[Stored data Boundary: Start]

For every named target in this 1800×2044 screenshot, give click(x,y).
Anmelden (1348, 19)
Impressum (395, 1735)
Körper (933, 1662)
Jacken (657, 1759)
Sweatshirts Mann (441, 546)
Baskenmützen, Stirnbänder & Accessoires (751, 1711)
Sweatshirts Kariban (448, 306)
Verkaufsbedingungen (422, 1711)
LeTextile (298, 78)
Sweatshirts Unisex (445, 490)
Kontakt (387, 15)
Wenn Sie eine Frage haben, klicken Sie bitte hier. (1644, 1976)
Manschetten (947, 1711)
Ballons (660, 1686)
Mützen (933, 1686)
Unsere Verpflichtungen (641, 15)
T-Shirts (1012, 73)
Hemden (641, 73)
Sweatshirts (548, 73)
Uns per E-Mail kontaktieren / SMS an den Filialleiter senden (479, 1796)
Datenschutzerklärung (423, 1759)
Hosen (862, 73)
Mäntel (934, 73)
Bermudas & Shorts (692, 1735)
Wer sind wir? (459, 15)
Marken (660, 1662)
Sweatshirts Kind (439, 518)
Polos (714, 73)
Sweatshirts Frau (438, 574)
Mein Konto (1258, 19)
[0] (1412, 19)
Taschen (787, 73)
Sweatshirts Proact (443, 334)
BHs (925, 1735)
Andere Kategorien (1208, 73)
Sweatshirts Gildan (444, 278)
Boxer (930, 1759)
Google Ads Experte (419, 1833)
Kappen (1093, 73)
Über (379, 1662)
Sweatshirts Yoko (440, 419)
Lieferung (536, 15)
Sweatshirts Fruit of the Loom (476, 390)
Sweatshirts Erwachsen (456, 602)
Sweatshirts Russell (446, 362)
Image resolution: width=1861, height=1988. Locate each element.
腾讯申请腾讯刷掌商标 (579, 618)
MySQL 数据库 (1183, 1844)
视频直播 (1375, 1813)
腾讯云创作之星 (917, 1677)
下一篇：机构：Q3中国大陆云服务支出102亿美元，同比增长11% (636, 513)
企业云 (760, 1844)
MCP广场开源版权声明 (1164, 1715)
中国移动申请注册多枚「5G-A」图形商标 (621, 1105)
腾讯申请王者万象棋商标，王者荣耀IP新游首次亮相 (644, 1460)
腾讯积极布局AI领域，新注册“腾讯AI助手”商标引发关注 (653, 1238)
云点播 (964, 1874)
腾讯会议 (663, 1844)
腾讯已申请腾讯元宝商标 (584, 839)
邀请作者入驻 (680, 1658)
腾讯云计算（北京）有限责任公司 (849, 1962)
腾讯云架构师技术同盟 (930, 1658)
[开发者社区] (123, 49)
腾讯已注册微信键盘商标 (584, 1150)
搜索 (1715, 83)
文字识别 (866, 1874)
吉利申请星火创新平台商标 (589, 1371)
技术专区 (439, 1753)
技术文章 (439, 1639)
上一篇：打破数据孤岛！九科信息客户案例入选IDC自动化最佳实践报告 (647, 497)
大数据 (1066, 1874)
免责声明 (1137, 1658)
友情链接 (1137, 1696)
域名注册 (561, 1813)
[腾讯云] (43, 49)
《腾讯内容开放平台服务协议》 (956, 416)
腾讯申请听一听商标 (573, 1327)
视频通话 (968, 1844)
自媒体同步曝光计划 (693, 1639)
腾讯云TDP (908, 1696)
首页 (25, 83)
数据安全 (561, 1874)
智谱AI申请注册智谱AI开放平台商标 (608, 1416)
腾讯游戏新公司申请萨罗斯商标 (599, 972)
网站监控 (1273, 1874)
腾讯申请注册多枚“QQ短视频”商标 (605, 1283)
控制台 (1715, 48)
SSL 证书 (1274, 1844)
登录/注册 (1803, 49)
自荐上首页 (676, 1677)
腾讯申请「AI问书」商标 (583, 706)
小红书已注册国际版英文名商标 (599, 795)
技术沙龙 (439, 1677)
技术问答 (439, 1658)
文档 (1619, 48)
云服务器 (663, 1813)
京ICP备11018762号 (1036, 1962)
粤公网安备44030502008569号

[Stored data Boundary: End]

The task -
Return the full material unchanged.

Output for this task -
For every named target in this 1800×2044 screenshot, give click(x,y).
Anmelden (1348, 19)
Impressum (395, 1735)
Körper (933, 1662)
Jacken (657, 1759)
Sweatshirts Mann (441, 546)
Baskenmützen, Stirnbänder & Accessoires (751, 1711)
Sweatshirts Kariban (448, 306)
Verkaufsbedingungen (422, 1711)
LeTextile (298, 78)
Sweatshirts Unisex (445, 490)
Kontakt (387, 15)
Wenn Sie eine Frage haben, klicken Sie bitte hier. (1644, 1976)
Manschetten (947, 1711)
Ballons (660, 1686)
Mützen (933, 1686)
Unsere Verpflichtungen (641, 15)
T-Shirts (1012, 73)
Hemden (641, 73)
Sweatshirts (548, 73)
Uns per E-Mail kontaktieren / SMS an den Filialleiter senden (479, 1796)
Datenschutzerklärung (423, 1759)
Hosen (862, 73)
Mäntel (934, 73)
Bermudas & Shorts (692, 1735)
Wer sind wir? (459, 15)
Marken (660, 1662)
Sweatshirts Kind (439, 518)
Polos (714, 73)
Sweatshirts Frau (438, 574)
Mein Konto (1258, 19)
[0] (1412, 19)
Taschen (787, 73)
Sweatshirts Proact (443, 334)
BHs (925, 1735)
Andere Kategorien (1208, 73)
Sweatshirts Gildan (444, 278)
Boxer (930, 1759)
Google Ads Experte (419, 1833)
Kappen (1093, 73)
Über (379, 1662)
Sweatshirts Yoko (440, 419)
Lieferung (536, 15)
Sweatshirts Fruit of the Loom (476, 390)
Sweatshirts Erwachsen (456, 602)
Sweatshirts Russell (446, 362)
Image resolution: width=1861, height=1988. Locate each element.
腾讯申请腾讯刷掌商标 (579, 618)
MySQL 数据库 (1183, 1844)
视频直播 (1375, 1813)
腾讯云创作之星 (917, 1677)
下一篇：机构：Q3中国大陆云服务支出102亿美元，同比增长11% (636, 513)
企业云 (760, 1844)
MCP广场开源版权声明 (1164, 1715)
中国移动申请注册多枚「5G-A」图形商标 (621, 1105)
腾讯申请王者万象棋商标，王者荣耀IP新游首次亮相 (644, 1460)
腾讯积极布局AI领域，新注册“腾讯AI助手”商标引发关注 (653, 1238)
云点播 (964, 1874)
腾讯会议 (663, 1844)
腾讯已申请腾讯元宝商标 (584, 839)
邀请作者入驻 (680, 1658)
腾讯云计算（北京）有限责任公司 (849, 1962)
腾讯云架构师技术同盟 (930, 1658)
[开发者社区] (123, 49)
腾讯已注册微信键盘商标 (584, 1150)
搜索 (1715, 83)
文字识别 (866, 1874)
吉利申请星火创新平台商标 (589, 1371)
技术专区 (439, 1753)
技术文章 (439, 1639)
上一篇：打破数据孤岛！九科信息客户案例入选IDC自动化最佳实践报告 (647, 497)
大数据 (1066, 1874)
免责声明 (1137, 1658)
友情链接 (1137, 1696)
域名注册 (561, 1813)
[腾讯云] (43, 49)
《腾讯内容开放平台服务协议》 (956, 416)
腾讯申请听一听商标 (573, 1327)
视频通话 (968, 1844)
自媒体同步曝光计划 (693, 1639)
腾讯云TDP (908, 1696)
首页 (25, 83)
数据安全 (561, 1874)
智谱AI申请注册智谱AI开放平台商标 (608, 1416)
腾讯游戏新公司申请萨罗斯商标 (599, 972)
网站监控 (1273, 1874)
腾讯申请注册多枚“QQ短视频”商标 (605, 1283)
控制台 (1715, 48)
SSL 证书 (1274, 1844)
登录/注册 (1803, 49)
自荐上首页 (676, 1677)
腾讯申请「AI问书」商标 (583, 706)
小红书已注册国际版英文名商标 (599, 795)
技术沙龙 (439, 1677)
技术问答 (439, 1658)
文档 (1619, 48)
云服务器 (663, 1813)
京ICP备11018762号 (1036, 1962)
粤公网安备44030502008569号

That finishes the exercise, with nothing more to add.